The other candidate did not have the experience, but had the 'name'. It's unfair and I feel for OP as people pile on her telling her to work on her interview techniques, but the reality was that it did not matter what she would have done at the interview, the job would still have gone to the other person.

Some fields are worse for it than others (show business, law, etc), it's a shame we all have to pretend like it's about actual skill, not about who knows who.

Rosscameasdoody · 03/02/2024 15:33

I think your supervisor is probably looking ‘down’ because she’s disappointed that you haven’t taken on board the comments made at your last interview. And possibly because she’s offended that you would take the view you have when she supported you in your bid for promotion.

I’m with others here, I think you should go for the job if it’s not too late, and if you’re invited for interview, take seriously the comments made last time, and be better prepared when you have another crack at it. I also wouldn’t let things hang in the air with your supervisor. If she hasn’t mentioned it, then maybe you should take the bull by the horns and do so yourself - that will give you an opportunity to explain your reasoning and ask her opinion.

90yomakeuproom · 03/02/2024 15:33

I think you are being unreasonable and don't understand the interview process at all. It's a scoring system with points per question. If someone else said better things then they will have scored higher than you. I'm saying this from experience of interviewing staff. You can't just make up the scores.

thebestinterest · 03/02/2024 15:34

What does your contract say in regard to emails, office space, and company material? If the teams messages were sent using a platform they own, then they may have a right to look through it. Read your contract.

lifeispainauchocolat · 03/02/2024 15:38

@Wouldyouguess I know what you're saying about feedback, but often you have to say something and interview performance is an easy thing to latch on to.

The thing about having experience is that it's not the be all and end all of being good at a particular job. I used to work in retail management and while I was excellent at the actual tasks at hand, I was pretty pants at networking and colleague relationships and I know it definitely held me back.

Unfortunately you can't always win everything - there are always going to be people who interview better, or who are more popular, or who "fit" more than you do. There's not much that can be done about it, sadly.

Record excerpts:
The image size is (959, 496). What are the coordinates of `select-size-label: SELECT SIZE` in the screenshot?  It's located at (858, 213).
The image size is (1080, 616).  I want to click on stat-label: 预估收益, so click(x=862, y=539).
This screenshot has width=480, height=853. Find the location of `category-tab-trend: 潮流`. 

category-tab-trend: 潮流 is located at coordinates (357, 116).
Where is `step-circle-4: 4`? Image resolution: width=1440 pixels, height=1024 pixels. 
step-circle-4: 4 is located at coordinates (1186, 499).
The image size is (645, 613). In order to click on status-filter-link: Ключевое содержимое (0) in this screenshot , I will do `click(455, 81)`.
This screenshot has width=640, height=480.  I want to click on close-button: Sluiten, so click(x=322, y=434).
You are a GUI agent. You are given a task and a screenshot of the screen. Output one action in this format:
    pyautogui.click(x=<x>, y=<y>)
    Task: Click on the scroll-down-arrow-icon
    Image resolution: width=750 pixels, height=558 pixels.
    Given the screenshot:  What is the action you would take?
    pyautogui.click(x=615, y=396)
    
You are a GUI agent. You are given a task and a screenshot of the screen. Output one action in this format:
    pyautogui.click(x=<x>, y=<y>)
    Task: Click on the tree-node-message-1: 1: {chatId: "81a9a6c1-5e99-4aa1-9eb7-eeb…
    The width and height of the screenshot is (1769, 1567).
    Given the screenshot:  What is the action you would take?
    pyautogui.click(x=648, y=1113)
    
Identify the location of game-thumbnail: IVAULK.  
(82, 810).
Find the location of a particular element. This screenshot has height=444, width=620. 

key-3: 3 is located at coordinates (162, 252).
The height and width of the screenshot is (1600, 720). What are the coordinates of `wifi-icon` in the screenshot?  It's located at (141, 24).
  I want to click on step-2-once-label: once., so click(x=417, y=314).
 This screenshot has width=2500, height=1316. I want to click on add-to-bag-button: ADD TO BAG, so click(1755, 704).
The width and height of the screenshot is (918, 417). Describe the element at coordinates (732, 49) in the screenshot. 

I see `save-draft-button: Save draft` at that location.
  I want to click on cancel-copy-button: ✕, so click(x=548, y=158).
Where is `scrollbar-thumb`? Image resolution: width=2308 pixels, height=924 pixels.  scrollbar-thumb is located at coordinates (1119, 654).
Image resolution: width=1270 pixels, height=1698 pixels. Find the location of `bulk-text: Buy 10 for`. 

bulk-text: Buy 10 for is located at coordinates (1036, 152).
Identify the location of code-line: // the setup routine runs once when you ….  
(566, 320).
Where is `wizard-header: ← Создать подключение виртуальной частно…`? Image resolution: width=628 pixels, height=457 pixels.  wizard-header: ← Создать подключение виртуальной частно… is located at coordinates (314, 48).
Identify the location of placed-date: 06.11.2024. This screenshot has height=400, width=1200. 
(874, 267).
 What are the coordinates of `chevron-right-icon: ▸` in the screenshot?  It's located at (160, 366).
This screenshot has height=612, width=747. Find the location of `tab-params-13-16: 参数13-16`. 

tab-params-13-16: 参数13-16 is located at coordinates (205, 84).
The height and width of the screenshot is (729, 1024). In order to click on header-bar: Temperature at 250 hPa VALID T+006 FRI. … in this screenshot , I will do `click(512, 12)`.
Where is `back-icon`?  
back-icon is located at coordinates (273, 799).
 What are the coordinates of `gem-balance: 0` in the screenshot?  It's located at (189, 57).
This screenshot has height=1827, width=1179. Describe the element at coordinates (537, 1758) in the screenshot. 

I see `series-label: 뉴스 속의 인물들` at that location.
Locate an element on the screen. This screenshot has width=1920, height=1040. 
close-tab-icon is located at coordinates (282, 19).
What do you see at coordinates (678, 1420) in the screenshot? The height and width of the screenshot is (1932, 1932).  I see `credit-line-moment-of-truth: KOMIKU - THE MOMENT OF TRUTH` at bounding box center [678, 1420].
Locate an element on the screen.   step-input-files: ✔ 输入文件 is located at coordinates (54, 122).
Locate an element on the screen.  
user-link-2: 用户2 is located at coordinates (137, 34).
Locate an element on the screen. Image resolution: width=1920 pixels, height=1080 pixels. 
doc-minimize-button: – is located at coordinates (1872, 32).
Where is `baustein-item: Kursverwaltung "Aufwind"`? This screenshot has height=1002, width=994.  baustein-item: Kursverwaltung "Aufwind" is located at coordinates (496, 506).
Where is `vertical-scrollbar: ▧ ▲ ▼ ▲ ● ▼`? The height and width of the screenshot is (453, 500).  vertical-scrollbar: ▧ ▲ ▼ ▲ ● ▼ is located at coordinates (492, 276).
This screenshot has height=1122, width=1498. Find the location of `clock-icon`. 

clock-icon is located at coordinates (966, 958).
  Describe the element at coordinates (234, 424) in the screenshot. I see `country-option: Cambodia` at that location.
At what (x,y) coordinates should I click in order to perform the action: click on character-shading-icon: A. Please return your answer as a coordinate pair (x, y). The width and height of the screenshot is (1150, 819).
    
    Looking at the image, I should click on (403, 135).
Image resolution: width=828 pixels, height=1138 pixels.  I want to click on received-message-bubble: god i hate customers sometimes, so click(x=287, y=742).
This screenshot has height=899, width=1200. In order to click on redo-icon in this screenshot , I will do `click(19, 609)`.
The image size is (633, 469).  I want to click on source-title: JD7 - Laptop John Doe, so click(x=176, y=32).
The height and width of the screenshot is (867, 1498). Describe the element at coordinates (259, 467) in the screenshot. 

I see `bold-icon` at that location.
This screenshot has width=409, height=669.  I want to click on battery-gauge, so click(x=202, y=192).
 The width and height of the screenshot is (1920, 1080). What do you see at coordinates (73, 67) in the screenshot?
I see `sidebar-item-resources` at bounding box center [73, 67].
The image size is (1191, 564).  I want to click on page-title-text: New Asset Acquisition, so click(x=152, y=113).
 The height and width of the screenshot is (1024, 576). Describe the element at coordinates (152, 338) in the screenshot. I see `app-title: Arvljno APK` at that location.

Problems to work on:
#1 Transcribe the forum discussion from "Some fields are" to "who knows who.".
#2 In the forum discussion, what does 90yomakeuproom say the interview process is?
#3 Write the next part of the forum discussion about the promotion interview, starting after its last sentence.

Written responses:
#1
Some fields are worse for it than others (show business, law, etc), it's a shame we all have to pretend like it's about actual skill, not about who knows who.

#2 A scoring system with points per question.

#3
Wouldyouguess · 03/02/2024 15:50

@lifeispainauchocolat Absolutely, I didn't get a job a few times because I was more expensive and the job went to a beginner (cheap) candidate, and ofc they would not have said that in the feedback, so the stuff I got was along the lines "you could have said one more sentence in question 4" and it was laughable, I could tell they were making random stuff on the spot. Other times the job went to the better person and it's fine, but I think it's fine to state out loud that the process is rarely fair and is often about a face that fits not competences.

Wouldyouguess · 03/02/2024 15:52

90yomakeuproom · 03/02/2024 15:33

I think you are being unreasonable and don't understand the interview process at all. It's a scoring system with points per question. If someone else said better things then they will have scored higher than you. I'm saying this from experience of interviewing staff. You can't just make up the scores.

I dont think oyu read what OP said that the job went to a more popular candidate and maybe you have limited experiences in management as very often there are no 'scores' and there is always a lot of room for bias.

lifeispainauchocolat · 03/02/2024 15:59

I think it's fine to state out loud that the process is rarely fair and is often about a face that fits not competences

Just maybe not on a work computer Grin

Wouldyouguess · 03/02/2024 16:02

lifeispainauchocolat · 03/02/2024 15:59

I think it's fine to state out loud that the process is rarely fair and is often about a face that fits not competences

Just maybe not on a work computer Grin

...and during actual work with the manager reading the exchanges😅

alifeinredroses · 03/02/2024 16:04

Why was your line manager reading other people's messages OP? What a breach of confidence.
Now you know not to write things down.
You are entitled to your opinion. And you did nothing wrong , you were encouraging colleague to apply!